The reason performance is boosted is because normally the I/O activity on transactions logs is limited to sequential writes. When the Log Reader Agent polls the transaction log, it has to read the log, which in effect causes random reads to occur on the device with the transaction log, which prevents writes from being purely sequential in nature. If the device has to perform both reads and writes, as is the case in this instance, then sequential writes, in effect, turn into random writes, which hurts performance.

By increasing the PollingInterval, reads occur less often, which reduce the interference with sequential writes, which helps to boost performance. For this performance bonus to work, the drive that has the transaction log must be devoted to transaction logs. If it is not, then that drive most likely will already be experiencing random writes, and increasing the PollingInterval won’t help performance.

If you decide to increase the PollingInterval, you will have to experiment with different values to come up with the optimum value for your particular situation. If you do this, be sure you have a good way to determine performance before and after your experimentation to ensure that you get good results. [7.0, 2000]? Added 12-26-2001

The distributor has a setting called the? CommitBatchSize , which is configured from the “Replication Agent Profile Details” dialog box. This parameter determines how many replication transactions are committed in the distribution database in a single batch. The default value is 100.

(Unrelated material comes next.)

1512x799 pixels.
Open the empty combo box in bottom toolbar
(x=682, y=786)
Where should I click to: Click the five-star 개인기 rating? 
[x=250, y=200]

This setting can affect performance two different ways. First, the larger the CommitBatchSize parameter is, the fewer commits that have to be made to the distribution database, which results in reduced overhead. This is because this process is resource intensive, and the fewer times that a commit occurs, the less overhead that is incurred.

While increasing the CommitBatchSize sounds like a good idea, there is also a corresponding downside to increasing it. The problem occurs because larger batch sizes mean that the actual commit takes longer to occur, which in turn causes locks in the distribution database to be held longer than if the commits were to take less time. Locks, as you know, can reduce concurrency in a database, reducing performance.

So this issue is, what is more important, faster replication or less locks? The ideal size of the CommitBatchSize parameter depends on your specific situation. For example, if there is a large amount of activity in the distribution database coming from both the publisher and many subscribers, then reducing the batch size can be beneficial because of reduced locking (improved concurrency) in the distribution database. By increasing concurrency, transactions that have to wait on locks don’t have to wait as long, and overall performance if boosted. For example, if there are 100 subscribers, each subscriber needs to be updated from the Distribution database. This can create a lot of activity in the distribution database, which be slowed down if there are many locks occurring.

On the other hand, if most of the activity in the Distribution database is caused by the Log Reader Agent that is running often (or even continuously), and not other sources (such as subscribers), then increasing the size of the CommitBatchSize parameter makes more sense, as larger batch sizes mean that the Log Reader Agent doesn’t have to work as often, which in turn reduces overhead, boosting performance.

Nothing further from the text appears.